If a picture appears in the records below, drop it, and reproduce everything else exactly.

=== Begin Enclosure ===

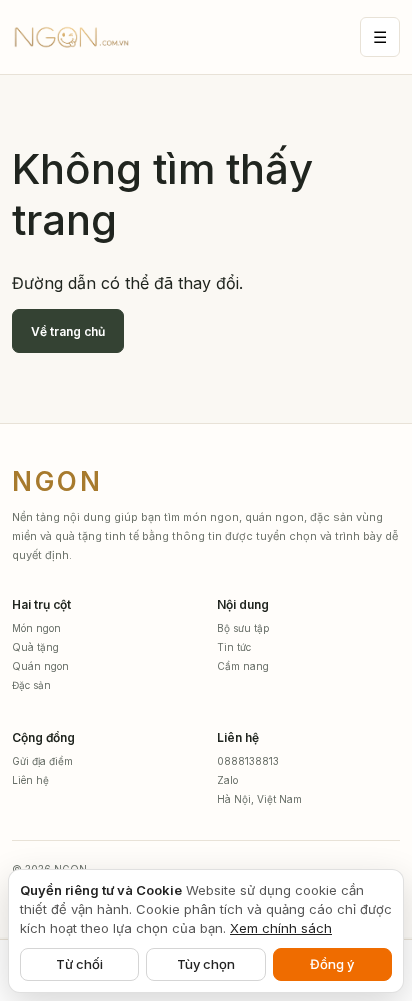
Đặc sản (31, 685)
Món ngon (36, 628)
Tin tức (234, 647)
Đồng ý (332, 964)
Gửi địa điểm (42, 761)
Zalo (227, 780)
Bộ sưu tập (243, 628)
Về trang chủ (68, 331)
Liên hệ (30, 780)
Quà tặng (35, 647)
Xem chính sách (281, 928)
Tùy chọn (206, 964)
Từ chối (79, 964)
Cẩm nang (243, 666)
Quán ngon (40, 666)
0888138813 (248, 761)
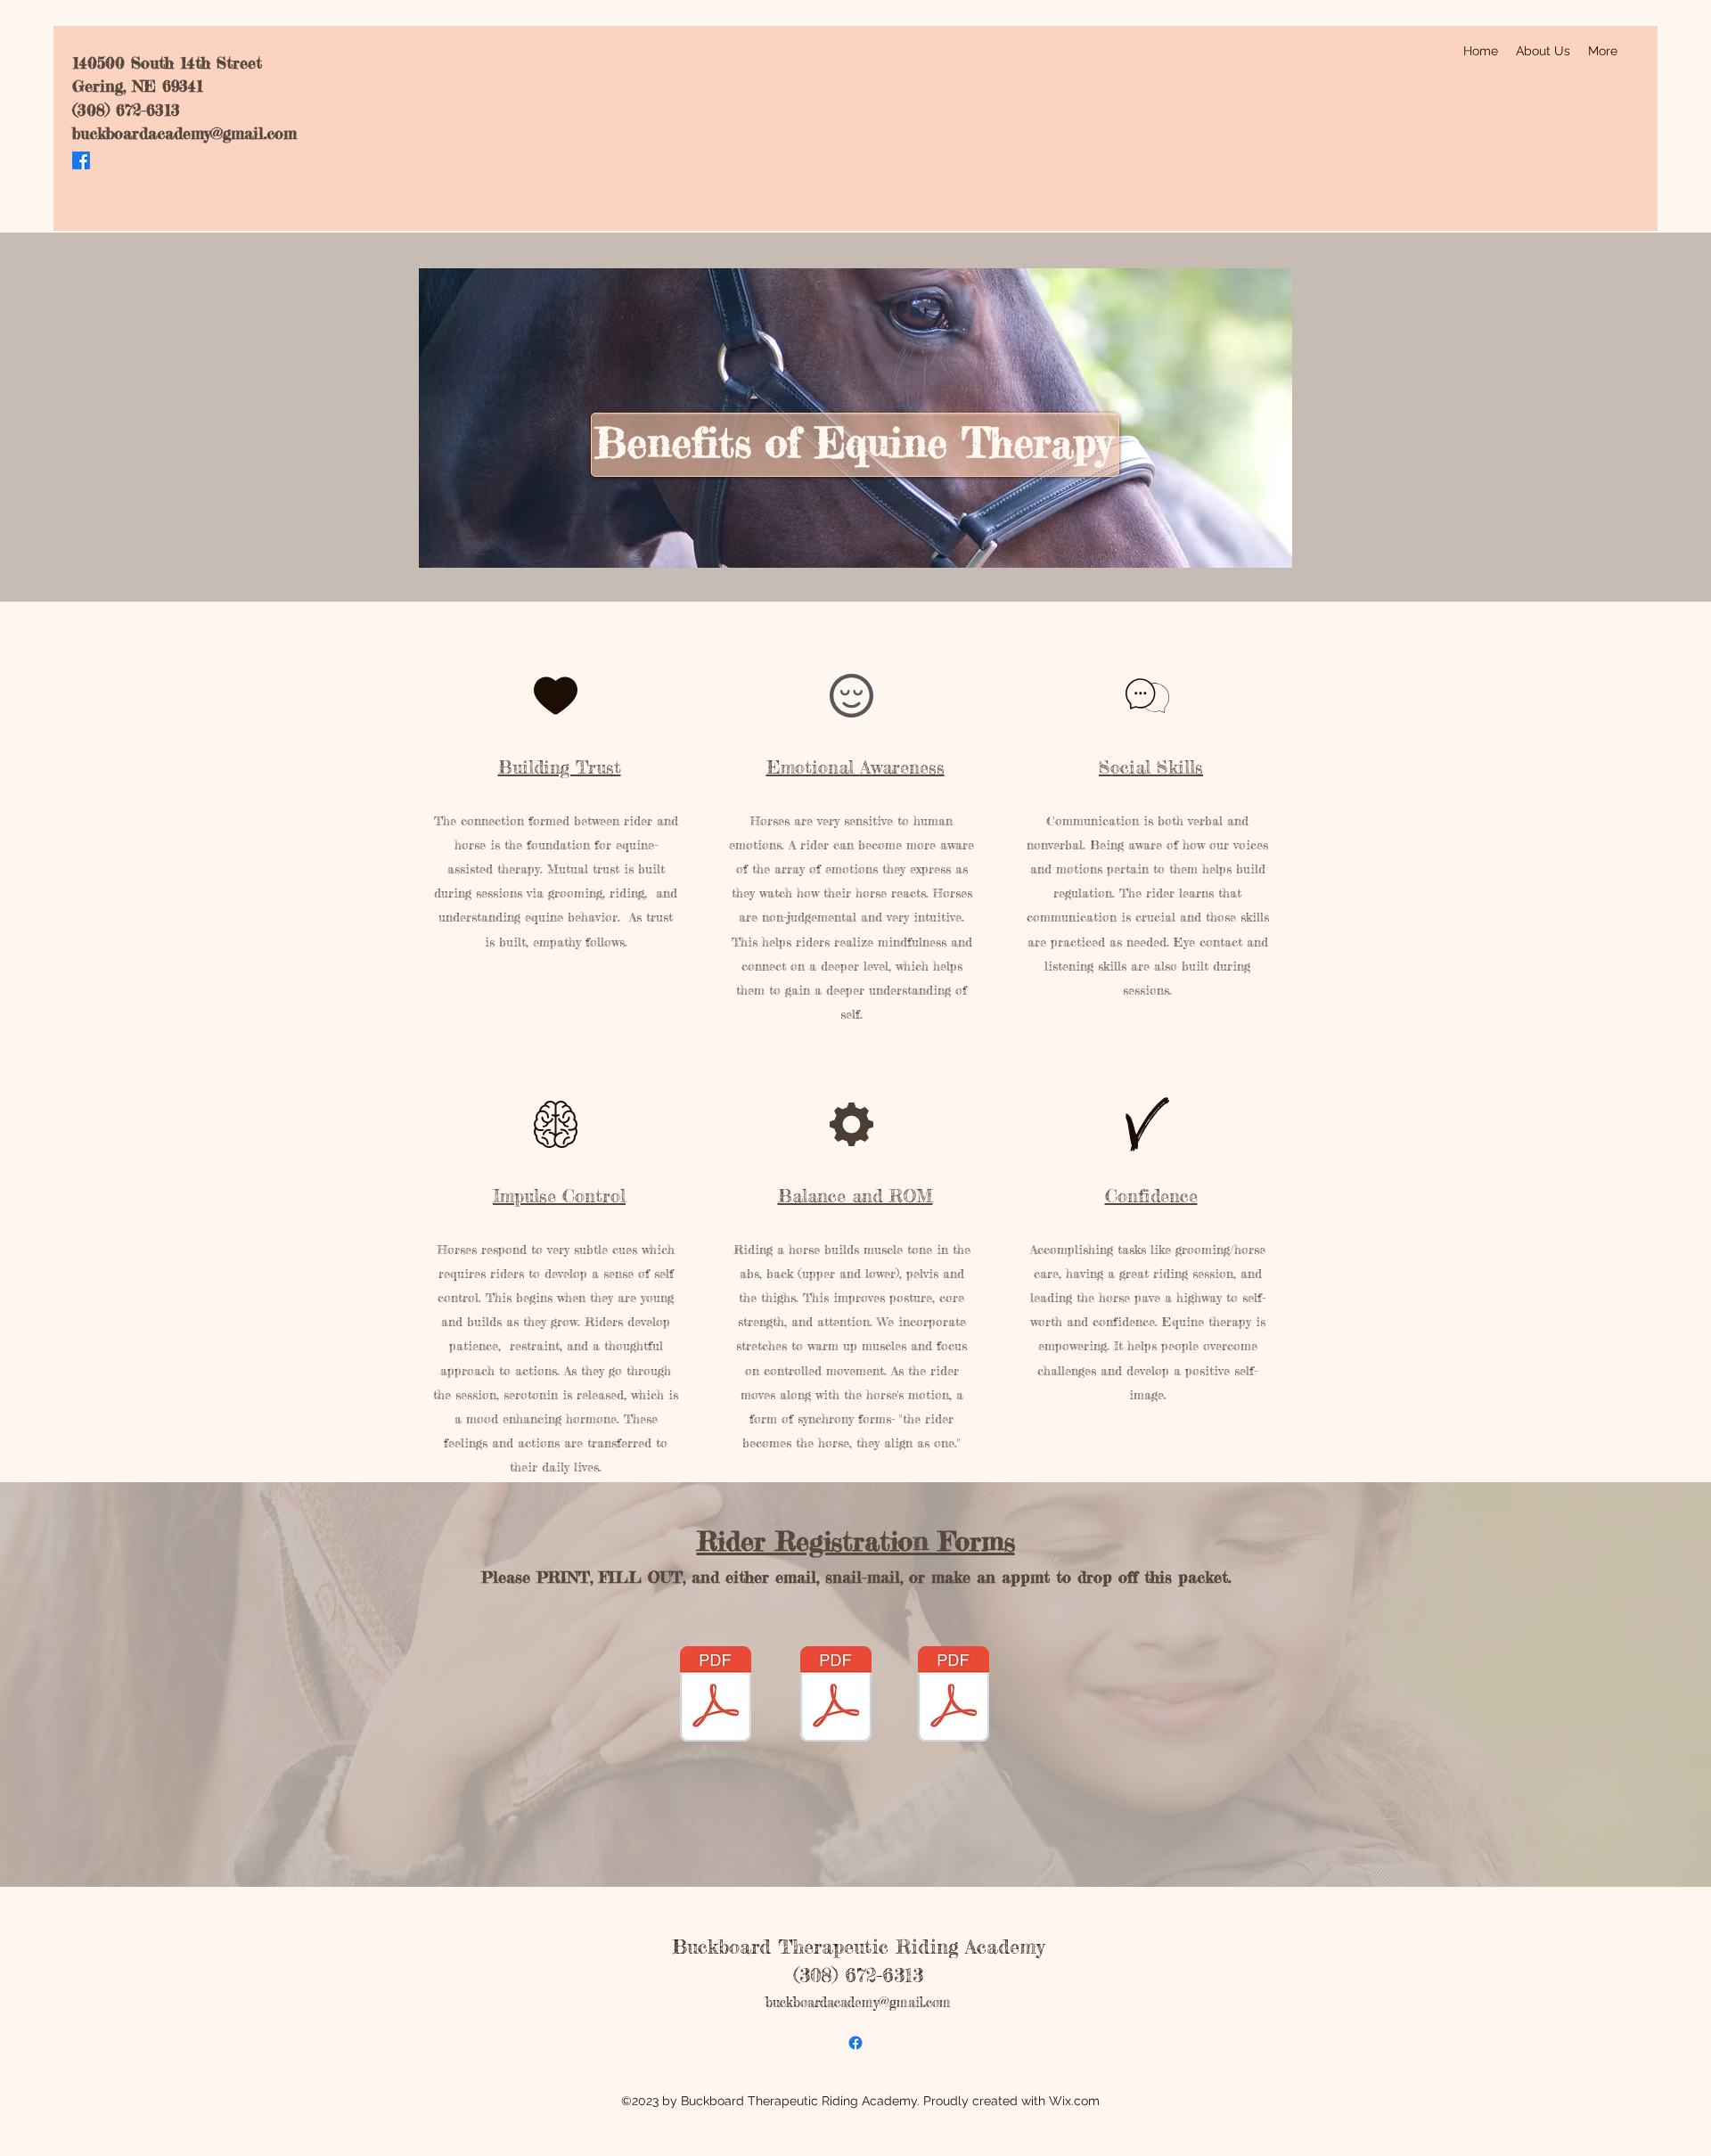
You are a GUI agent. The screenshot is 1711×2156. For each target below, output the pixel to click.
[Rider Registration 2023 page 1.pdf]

=== End Enclosure ===

- _Response to the exercise_:
Đặc sản (31, 685)
Món ngon (36, 628)
Tin tức (234, 647)
Đồng ý (332, 964)
Gửi địa điểm (42, 761)
Zalo (227, 780)
Bộ sưu tập (243, 628)
Về trang chủ (68, 331)
Liên hệ (30, 780)
Quà tặng (35, 647)
Xem chính sách (281, 928)
Tùy chọn (206, 964)
Từ chối (79, 964)
Cẩm nang (243, 666)
Quán ngon (40, 666)
0888138813 (248, 761)
You are a GUI agent. The screenshot is 1711×2156. For each target below, output the pixel to click.
[Rider Registration 2023 page 1.pdf]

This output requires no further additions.